The goal of these measurements was to quantify Microcystis abundance and microcystin concentration and associated water quality conditions during summer blooms in the upper San Francisco Estuary in California, USA. Blooms of harmful algae are a major ecological concern in the area because harmful algae produce toxins and other metabolites, which deteriorate water quality and negatively impact the aquatic ecosystem. Our research team collected biological, physical, and chemical data at 2-week to 4-week intervals during the summer and fall from 2014 through 2019. Data included surface measurements of Microcystis volume (area-based diameter) by microscopy (flowCAM digital imaging flow cytometry) and subsurface (1 m depth) measurements of Microcystis , Aphanizomenon and Dolichospermum cell abundance measured by quantitative PCR, cyanotoxin concentration (total microcystins, anatoxin a and saxitoxin) measured by protein phosphatase inhibition assay or enzyme linked immunosorbent assay, and a suite of water quality parameters (water temperature, dissolved oxygen, nutrient concentration, water transparency, specific conductance, turbidity, pH, and chlorophyll a concentration). Details for the field sampling and analytical methods are available in Lehman et al. (2017). We also performed shotgun metagenomic analyses to investigate biodiversity of cyanobacteria and other aquatic microorganisms and all the DNA sequencing data are publicity available (www.ncbi.nlm.nih. gov/; BioProject ID: PRJNA434758, Kurobe et al. 2018, Lehman et al. 2021). During the study, we experienced critically dry (2014 and 2015), below normal (2016 and 2018), and wet years (2017 and 2019), therefore data obtained in this study provided a unique opportunity to assess impacts of extreme conditions on the aquatic ecosystem (Kurobe et al. 2018, Lehman et al. 2020).
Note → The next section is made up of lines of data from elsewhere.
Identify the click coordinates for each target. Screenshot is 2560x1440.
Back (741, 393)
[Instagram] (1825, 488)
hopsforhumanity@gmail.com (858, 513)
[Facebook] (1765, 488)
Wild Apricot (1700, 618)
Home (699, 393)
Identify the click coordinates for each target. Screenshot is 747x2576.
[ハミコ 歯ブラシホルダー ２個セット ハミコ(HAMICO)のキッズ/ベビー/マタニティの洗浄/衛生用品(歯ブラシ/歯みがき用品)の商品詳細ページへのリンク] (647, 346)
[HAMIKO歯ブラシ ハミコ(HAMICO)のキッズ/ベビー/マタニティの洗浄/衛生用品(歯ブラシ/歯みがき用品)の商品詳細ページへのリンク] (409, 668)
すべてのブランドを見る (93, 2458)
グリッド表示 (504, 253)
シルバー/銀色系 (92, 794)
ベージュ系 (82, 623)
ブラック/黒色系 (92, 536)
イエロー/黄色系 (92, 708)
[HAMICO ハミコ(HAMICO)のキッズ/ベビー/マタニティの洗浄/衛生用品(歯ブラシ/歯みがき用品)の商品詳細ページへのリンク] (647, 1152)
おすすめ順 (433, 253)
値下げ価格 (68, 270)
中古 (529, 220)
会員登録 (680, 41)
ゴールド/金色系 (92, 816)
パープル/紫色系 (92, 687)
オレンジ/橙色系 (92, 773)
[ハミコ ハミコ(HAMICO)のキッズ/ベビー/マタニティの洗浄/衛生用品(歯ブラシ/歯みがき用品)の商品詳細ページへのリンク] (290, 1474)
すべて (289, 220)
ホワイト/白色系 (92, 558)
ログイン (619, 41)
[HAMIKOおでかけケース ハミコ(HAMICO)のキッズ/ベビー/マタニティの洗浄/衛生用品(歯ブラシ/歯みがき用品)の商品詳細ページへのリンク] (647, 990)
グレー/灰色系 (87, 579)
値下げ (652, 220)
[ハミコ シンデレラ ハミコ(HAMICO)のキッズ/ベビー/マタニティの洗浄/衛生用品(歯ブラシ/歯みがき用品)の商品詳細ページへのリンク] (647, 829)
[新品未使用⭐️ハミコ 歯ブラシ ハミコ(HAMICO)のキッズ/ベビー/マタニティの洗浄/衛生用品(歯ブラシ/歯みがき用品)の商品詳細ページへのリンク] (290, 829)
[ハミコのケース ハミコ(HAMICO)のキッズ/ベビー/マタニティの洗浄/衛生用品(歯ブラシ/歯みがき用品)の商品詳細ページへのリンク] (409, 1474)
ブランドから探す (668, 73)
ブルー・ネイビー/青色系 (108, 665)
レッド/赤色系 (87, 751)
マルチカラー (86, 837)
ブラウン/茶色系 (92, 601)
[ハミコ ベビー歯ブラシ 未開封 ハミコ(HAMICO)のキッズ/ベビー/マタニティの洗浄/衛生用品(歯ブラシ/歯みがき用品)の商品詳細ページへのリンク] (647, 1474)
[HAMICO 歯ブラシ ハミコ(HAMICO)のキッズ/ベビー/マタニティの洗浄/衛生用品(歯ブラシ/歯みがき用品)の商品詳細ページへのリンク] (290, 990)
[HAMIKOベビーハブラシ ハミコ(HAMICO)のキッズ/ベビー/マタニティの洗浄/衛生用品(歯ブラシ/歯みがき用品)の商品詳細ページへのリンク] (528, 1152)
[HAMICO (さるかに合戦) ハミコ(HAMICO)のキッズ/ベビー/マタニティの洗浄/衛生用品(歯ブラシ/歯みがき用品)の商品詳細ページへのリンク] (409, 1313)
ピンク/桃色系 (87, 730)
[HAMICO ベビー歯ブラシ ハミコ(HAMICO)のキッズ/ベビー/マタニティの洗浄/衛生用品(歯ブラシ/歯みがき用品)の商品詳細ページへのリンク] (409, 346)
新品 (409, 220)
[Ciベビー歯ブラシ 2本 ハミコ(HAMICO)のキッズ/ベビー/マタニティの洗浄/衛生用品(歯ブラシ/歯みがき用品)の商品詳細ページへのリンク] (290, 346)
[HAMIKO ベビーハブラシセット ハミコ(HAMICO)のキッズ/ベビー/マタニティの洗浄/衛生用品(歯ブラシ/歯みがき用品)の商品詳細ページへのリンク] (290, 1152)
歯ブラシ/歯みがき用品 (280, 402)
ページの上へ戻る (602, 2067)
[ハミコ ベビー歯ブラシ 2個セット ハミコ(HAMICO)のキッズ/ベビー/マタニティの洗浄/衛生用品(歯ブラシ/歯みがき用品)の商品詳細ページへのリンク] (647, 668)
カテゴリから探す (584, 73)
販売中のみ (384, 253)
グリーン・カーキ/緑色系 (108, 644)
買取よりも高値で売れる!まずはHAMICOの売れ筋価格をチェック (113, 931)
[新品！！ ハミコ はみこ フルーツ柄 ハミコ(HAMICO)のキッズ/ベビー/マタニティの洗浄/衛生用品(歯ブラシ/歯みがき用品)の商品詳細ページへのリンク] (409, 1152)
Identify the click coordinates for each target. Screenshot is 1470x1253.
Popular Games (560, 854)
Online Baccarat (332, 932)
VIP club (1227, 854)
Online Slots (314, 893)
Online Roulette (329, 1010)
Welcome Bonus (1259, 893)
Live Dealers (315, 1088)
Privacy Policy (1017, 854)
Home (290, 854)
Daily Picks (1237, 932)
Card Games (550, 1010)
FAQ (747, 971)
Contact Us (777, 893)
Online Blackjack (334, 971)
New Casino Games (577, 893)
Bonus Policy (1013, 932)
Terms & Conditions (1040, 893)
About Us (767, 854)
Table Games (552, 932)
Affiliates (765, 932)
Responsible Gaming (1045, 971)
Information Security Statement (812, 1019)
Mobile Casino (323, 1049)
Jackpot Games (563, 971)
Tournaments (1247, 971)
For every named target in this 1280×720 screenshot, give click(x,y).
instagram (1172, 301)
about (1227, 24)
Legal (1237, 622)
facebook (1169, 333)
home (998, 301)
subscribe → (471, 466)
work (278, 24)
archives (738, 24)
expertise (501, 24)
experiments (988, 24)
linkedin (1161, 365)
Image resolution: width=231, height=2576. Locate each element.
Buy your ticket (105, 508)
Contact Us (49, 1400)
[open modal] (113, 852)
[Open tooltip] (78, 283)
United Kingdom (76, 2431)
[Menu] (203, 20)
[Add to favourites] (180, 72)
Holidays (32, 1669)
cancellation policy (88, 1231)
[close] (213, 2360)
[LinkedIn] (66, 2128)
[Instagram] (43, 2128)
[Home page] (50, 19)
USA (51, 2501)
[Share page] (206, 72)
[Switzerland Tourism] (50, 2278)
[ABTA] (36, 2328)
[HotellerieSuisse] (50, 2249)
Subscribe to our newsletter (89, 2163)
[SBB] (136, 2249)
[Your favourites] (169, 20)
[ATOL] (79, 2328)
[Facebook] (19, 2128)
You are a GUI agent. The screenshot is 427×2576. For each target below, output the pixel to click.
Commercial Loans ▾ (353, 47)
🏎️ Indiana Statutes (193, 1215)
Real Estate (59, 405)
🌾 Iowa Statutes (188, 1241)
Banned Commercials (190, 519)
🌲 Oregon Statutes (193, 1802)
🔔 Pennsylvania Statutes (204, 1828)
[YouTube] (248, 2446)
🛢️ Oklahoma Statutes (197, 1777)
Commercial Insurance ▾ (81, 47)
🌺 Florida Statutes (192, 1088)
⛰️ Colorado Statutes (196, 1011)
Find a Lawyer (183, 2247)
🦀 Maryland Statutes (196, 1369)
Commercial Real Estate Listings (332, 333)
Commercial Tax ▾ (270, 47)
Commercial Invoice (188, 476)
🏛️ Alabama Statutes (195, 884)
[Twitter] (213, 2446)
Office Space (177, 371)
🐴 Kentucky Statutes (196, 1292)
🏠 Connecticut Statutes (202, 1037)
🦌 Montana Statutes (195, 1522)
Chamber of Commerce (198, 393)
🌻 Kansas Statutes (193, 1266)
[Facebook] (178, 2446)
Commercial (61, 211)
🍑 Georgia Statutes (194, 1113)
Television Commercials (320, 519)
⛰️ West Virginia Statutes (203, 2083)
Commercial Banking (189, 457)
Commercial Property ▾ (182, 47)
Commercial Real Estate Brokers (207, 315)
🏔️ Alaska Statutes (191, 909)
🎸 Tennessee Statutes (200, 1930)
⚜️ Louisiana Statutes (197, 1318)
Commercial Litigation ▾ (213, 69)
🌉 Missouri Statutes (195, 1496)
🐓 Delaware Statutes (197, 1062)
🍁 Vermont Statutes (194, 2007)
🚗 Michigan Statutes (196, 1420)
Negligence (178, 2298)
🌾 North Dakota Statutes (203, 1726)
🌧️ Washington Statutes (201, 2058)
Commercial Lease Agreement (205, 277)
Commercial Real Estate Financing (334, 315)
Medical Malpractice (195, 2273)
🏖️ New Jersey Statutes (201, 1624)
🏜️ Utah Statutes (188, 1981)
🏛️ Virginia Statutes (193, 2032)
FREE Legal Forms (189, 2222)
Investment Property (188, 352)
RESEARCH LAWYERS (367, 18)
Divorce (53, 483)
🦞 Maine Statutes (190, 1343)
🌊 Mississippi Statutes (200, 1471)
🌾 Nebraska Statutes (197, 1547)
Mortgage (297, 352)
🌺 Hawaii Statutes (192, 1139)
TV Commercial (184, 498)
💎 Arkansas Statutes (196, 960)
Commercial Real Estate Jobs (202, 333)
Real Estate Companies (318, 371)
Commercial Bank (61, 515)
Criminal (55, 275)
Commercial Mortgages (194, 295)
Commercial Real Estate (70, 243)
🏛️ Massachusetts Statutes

本数据集的测量目标为定量分析美国加利福尼亚州旧金山上游河口夏季蓝藻水华期间微囊藻（Microcystis）丰度、微囊藻毒素浓度及相关水质状况。有害藻华是该区域主要的生态隐患，有害藻类可产生毒素及其他代谢产物，进而恶化水质并对水生生态系统造成负面影响。本研究团队于2014至2019年的夏季与秋季，以2至4周为采样间隔，采集了生物、物理及化学三类数据。采集的数据涵盖：通过显微镜结合flowCAM数字化成像流式细胞仪（flowCAM digital imaging flow cytometry）测定的微囊藻体积（基于面积的直径）表层测量值；采用定量PCR（quantitative PCR）测定的1米深度亚表层的微囊藻（Microcystis）、鱼腥藻（Aphanizomenon）与束丝藻（Dolichospermum）细胞丰度；通过蛋白磷酸酶抑制法或酶联免疫吸附试验（ELISA）测定的蓝藻毒素浓度（包括总微囊藻毒素、鱼腥藻毒素a与石房蛤毒素）；以及一系列核心水质参数：水温、溶解氧、营养盐浓度、水体透明度、比电导率、浊度、pH值与叶绿素a浓度。野外采样与分析方法的详细细节可参见Lehman等人（2017）的研究成果。本研究同时开展了鸟枪宏基因组分析，以探究蓝细菌及其他水生微生物的生物多样性；所有DNA测序数据均公开可获取（网址：www.ncbi.nlm.nih.gov/；生物项目编号：PRJNA434758，相关成果参见Kurobe等人2018、Lehman等人2021的研究）。本研究期间涵盖了极端干旱年份（2014、2015年）、降水低于正常水平的年份（2016、2018年）与多雨年份（2017、2019年），因此本研究获取的数据为评估极端水文条件对水生生态系统的影响提供了独特契机（相关分析参见Kurobe等人2018、Lehman等人2020的研究）。